Sarcopenia and Myosteatosis Increase the Risk of Hepatic Encephalopathy in Cirrhotic Patients.
Aldo J. Montano-Loza, Andres Duarte-Rojo, Christopher F. Rose.
Background: Sarcopenia is one of the most common complications of cirrhosis and it is associated with increased mortality. Muscle depletion is generally characterized by both a reduction in muscle size and increased proportion of inter- and intra-muscular fat denominated “myosteatosis”. Skeletal muscle may serve as an alternative site of ammonia detoxification in patients with cirrhosis. Aims: In this study we aimed to investigate if sarcopenia and myosteatosis are associated with overt hepatic encephalopathy in patients with cirrhosis. Methods: A total of 678 cirrhotic patients undergoing assessment for liver transplantation were studied. Sarcopenia and myosteatosis (characterized as low muscle attenuation) were analyzed using computed tomography (CT) scans at the level of the 3rd lumbar vertebral body. The area of paraspinal skeletal muscle (L3 SMI) at this location, and the muscle attenuation index were calculated (Figure 1 & 2). Hepatic encephalopathy was assessed clinically by applying the West-Heaven criteria (grade 0-IV). Results: Of the 678 patients, 457 patients were males (67%). Cirrhosis was caused by HCV in 256 patients (38%), alcohol in 152 (22%), NASH/cryptogenic in 171 (25%), autoimmune liver disease in 53 (8%), HBV in 41 (6%), other etiology in 5 patients (1%); and 292 patients had concomitant HCC (43%).

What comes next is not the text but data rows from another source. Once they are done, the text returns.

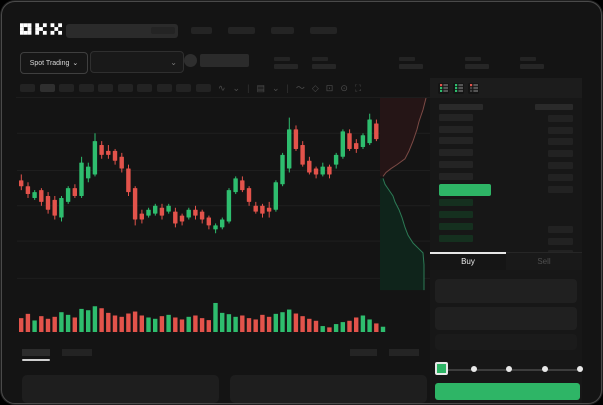 The image size is (603, 405). Describe the element at coordinates (506, 291) in the screenshot. I see `price-input` at that location.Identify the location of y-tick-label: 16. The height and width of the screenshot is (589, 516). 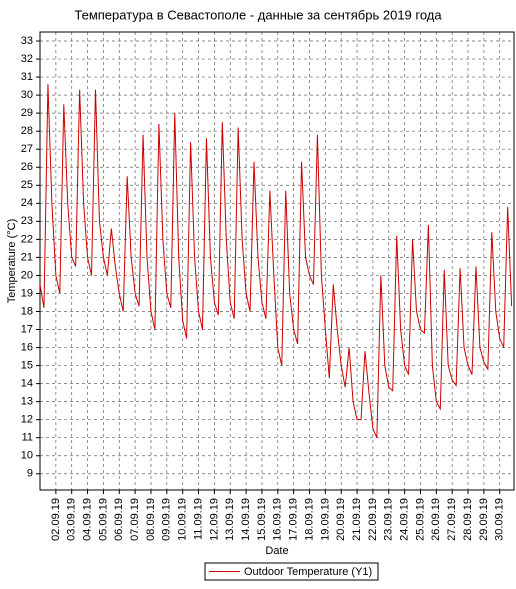
(27, 347). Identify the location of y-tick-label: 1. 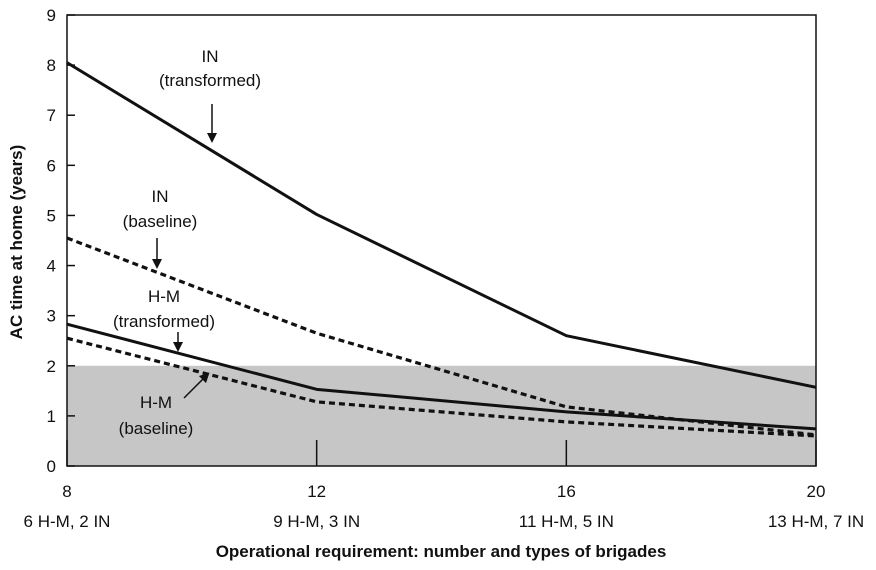
(52, 416).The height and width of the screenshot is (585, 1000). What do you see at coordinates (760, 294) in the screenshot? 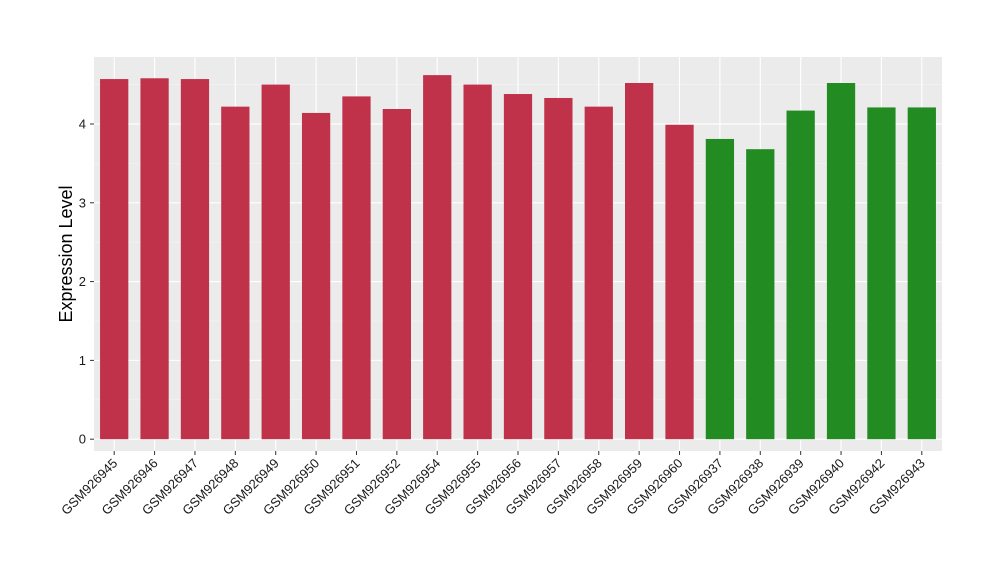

Sarcopenia was noted in 291 patients (43%), and 353 patients had myosteatosis (52%). A total of 216 patients (32%) had history of hepatic encephalopathy (162 grade I-II, 54 grade III-IV). The prevalence of hepatic encephalopathy was significantly higher in patients with sarcopenia (40 vs. 26%, P<0.001), and myosteatosis (39 vs. 24%). By multivariate regression analysis (adjusted to age, gender, and MELD score), both sarcopenia (OR 1.68, (95% CI 1.04-2.40, P=0.03), and myosteatosis (OR 1.97, 95% CI 1.32-2.99, P=0.001) were significantly associated with hepatic encephalopathy. Conclusions: Cir-rhotic patients with sarcopenia and myosteatosis have a higher risk of overt hepatic encephalopathy. Skeletal muscle seems to play a protective role in the pathogenesis of hepatic encephalopathy in cirrhosis, and therapeutic strategies to improve the muscle mass and quality may improve hepatic encephalopathy in cirrhosis.